Selon le journaliste suisse Guy Mettan, qui commente l’interdiction faite par Twitter à RT de mener des campagnes publicitaires sur le réseau, règne aux Etats-Unis un climat d’hystérie antirusse qui menace la liberté d’expression.
RT France : Que vous inspire la décision de Twitter d'interdire à tous les comptes liés à RT de faire de la publicité ?
Les Etats-Unis fondent leur politique étrangère sur le respect des droit de l’homme et ici c’est une intervention directe contre les droits de l'homme
Guy Mettan (G. M.) : Je ne suis qu'à moitié surpris par ce comportement de Twitter, parce que depuis deux ou trois ans, on peut observer une dégradation de la qualité et de l'éthique des médias américains, qui accusent d’autres médias ou d’autre pays sans preuves. Par exemple dans l’histoire de la supposée ingérence de la Russie dans les élections américaines, aucune preuve concrète n'a été apportée. Donc sur la base de témoignages de services de renseignement, qui ne reposent sur aucune preuve, on prend la décision justement de stigmatiser un média étranger. Pour moi, c’est quelque chose de scandaleux parce que d’une part, les Etats-Unis fondent leur politique étrangère sur le respect des droit de l’homme et ici c’est une intervention directe contre les droits de l'homme, contre la liberté d’un média de faire de la publicité alors même que plusieurs autres média étrangers interviennent directement dans les campagnes en finançant les partis ! On sait que le lobby israélien, le lobby saoudien, tous les lobbys de Washington interviennent et financent des campagnes et ces lobbys sont directement liés à certains pays. Pourquoi sanctionner un seul pays, la Russie, et pas les autres ? Il y a à la fois une incohérence et violation de l’éthique et même de la liberté d’expression.
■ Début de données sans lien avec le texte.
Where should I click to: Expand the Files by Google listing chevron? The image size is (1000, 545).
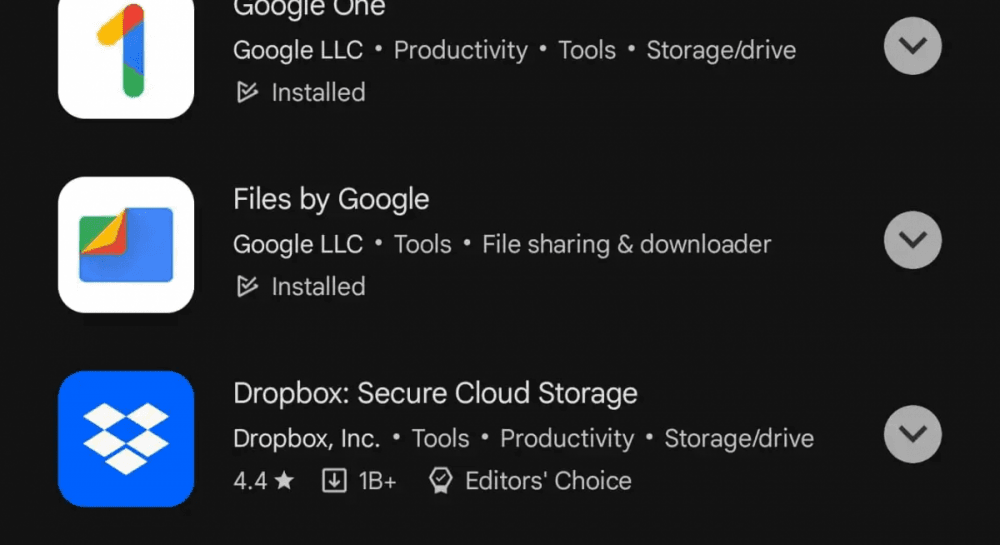click(913, 240)
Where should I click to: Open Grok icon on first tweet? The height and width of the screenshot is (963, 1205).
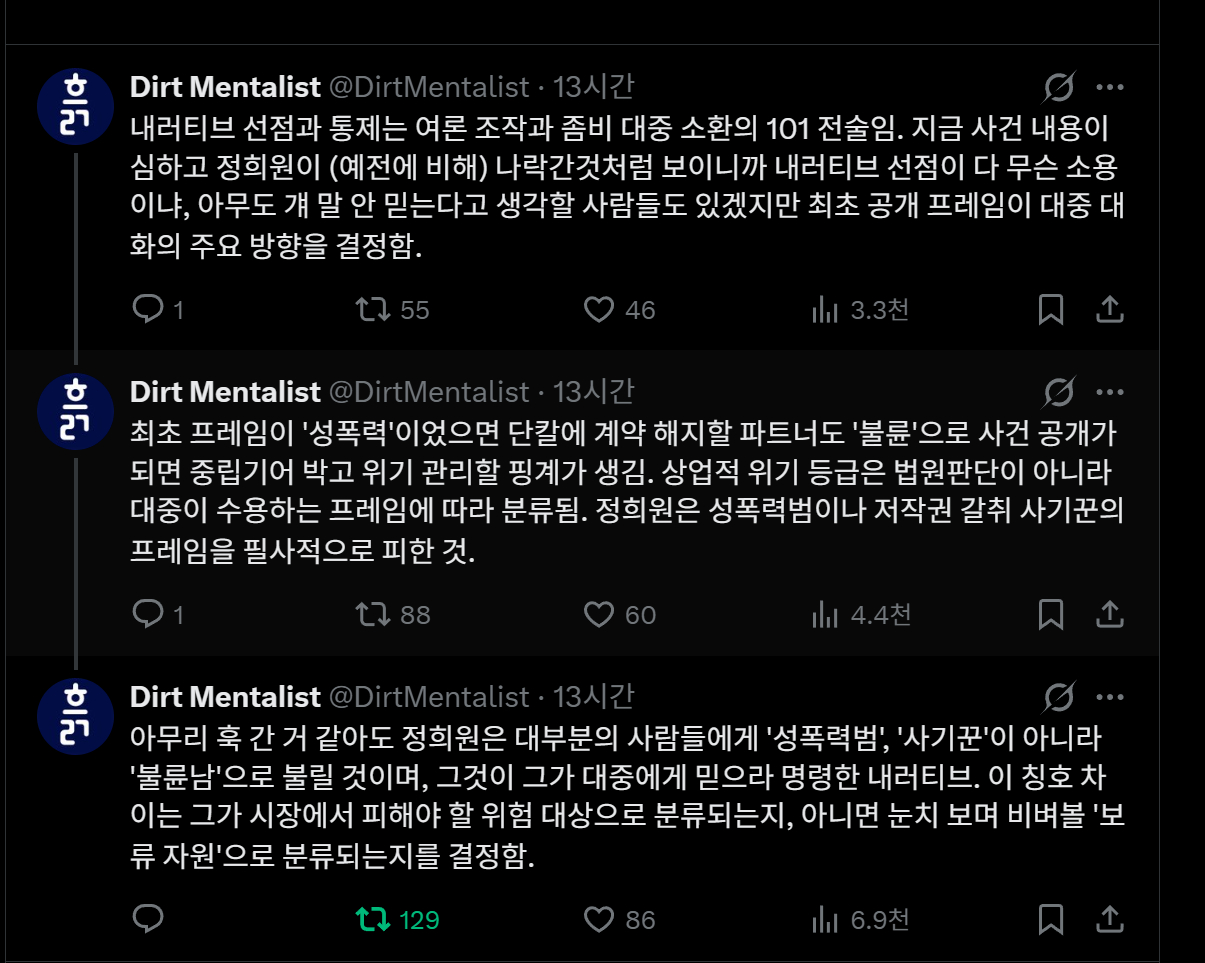click(x=1058, y=88)
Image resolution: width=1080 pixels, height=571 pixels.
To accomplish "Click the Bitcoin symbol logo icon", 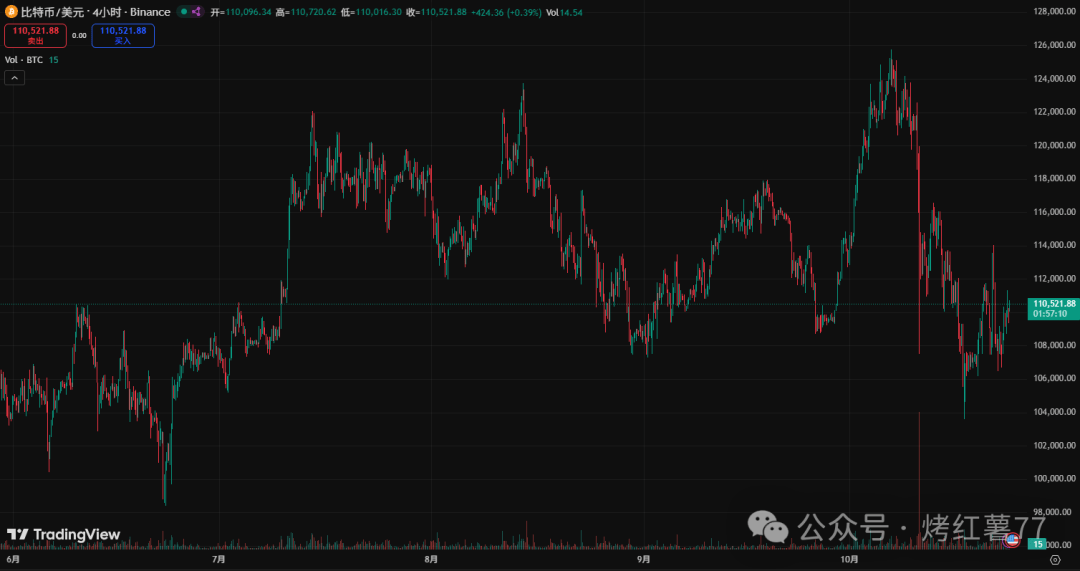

RT France : Pensez-vous que Twitter, en agissant ainsi, cède à des pressions exercées par Washington ?
G. M. : C'est difficile à dire, parce qu’il n y a aucune preuve d’intervention directe du gouvernement américain auprès de Twitter. Ce qui se passe, c’est qu’il y a un état d’esprit qui règne aux Etats-Unis, une espèce d’hystérie antirusse dans les cercles gouvernementaux, au sein du parti démocrate comme on l'a vu pendant la campagne de Hillary Clinton et aussi au sein du parti républicain, chez les adversaires du président Trump. On voit en même temps que cette hystérie antirusse est également très, très, dominante dans la plupart des médias américains. Donc, on a une espèce de climat antirusse qui traverse toutes les élites américaines, qu'elles soient politiques, médiatiques ou académiques... et même sans intervention directe du gouvernement dans la décision de Twitter, je ne suis qu’à moitié étonné par cette attitude. Il risque d'y avoir d’autres réseaux sociaux ou d’autres médias qui risquent de faire la même chose. Mais pour moi, il s’agit d’une violation grave de la liberté d’expression, d’abord au sens publicitaire mais j'imagine que cela va bientôt s’étendre au point de remettre en question la liberté d'émettre de RT. C'est cela qui est en jeu. Parce qu'on commence par limiter l'accès sur Twitter avec un argument qui ne repose sur aucune preuve, puis on risque d’avancer progressivement et de préparer l'opinion à une interdiction totale, ce qui serait extrêmement grave.
RT France : Cette affaire ne pose-t-elle pas en creux la question de la dépendance des médias, mais aussi des marques en général, envers les réseaux sociaux, détenus par des entreprises privées ?
La presse s’est mise pieds et poing complètement liés dans la dépendance des réseaux sociaux qui maintenant deviennent les grands maîtres l’information
G. M. : Oui, absolument, c’est même un phénomène mondial. Il se trouve que la presse, notamment la presse écrite, a perdu toute indépendance parce qu’elle met gratuitement à la disposition des réseaux sociaux pratiquement toute sa matière rédactionnelle. En fait, l'ensemble de la presse travaille gratuitement pour les réseaux sociaux qui s’enrichissent, eux, en vendant de la publicité parce qu’ils ont des centaines de millions d'utilisateurs. Mais en faisant cela, la presse elle-même s'est affaiblie, elle s’est mise pieds et poing complètement liés dans la dépendance des réseaux sociaux, qui maintenant deviennent les grands maîtres, les grandes puissances dominantes de l’information et qui font pratiquement ce qu'ils veulent, que soit Facebook, Twitter ou les autres. Twitter vient de commencer, et j’espère cela ne va pas être le cas des autres réseaux sociaux, mais personnellement je crains le pire. Pour mois, c’est une régression de la liberté d’expression qui me paraît extrêmement inquiétante et dangereuse.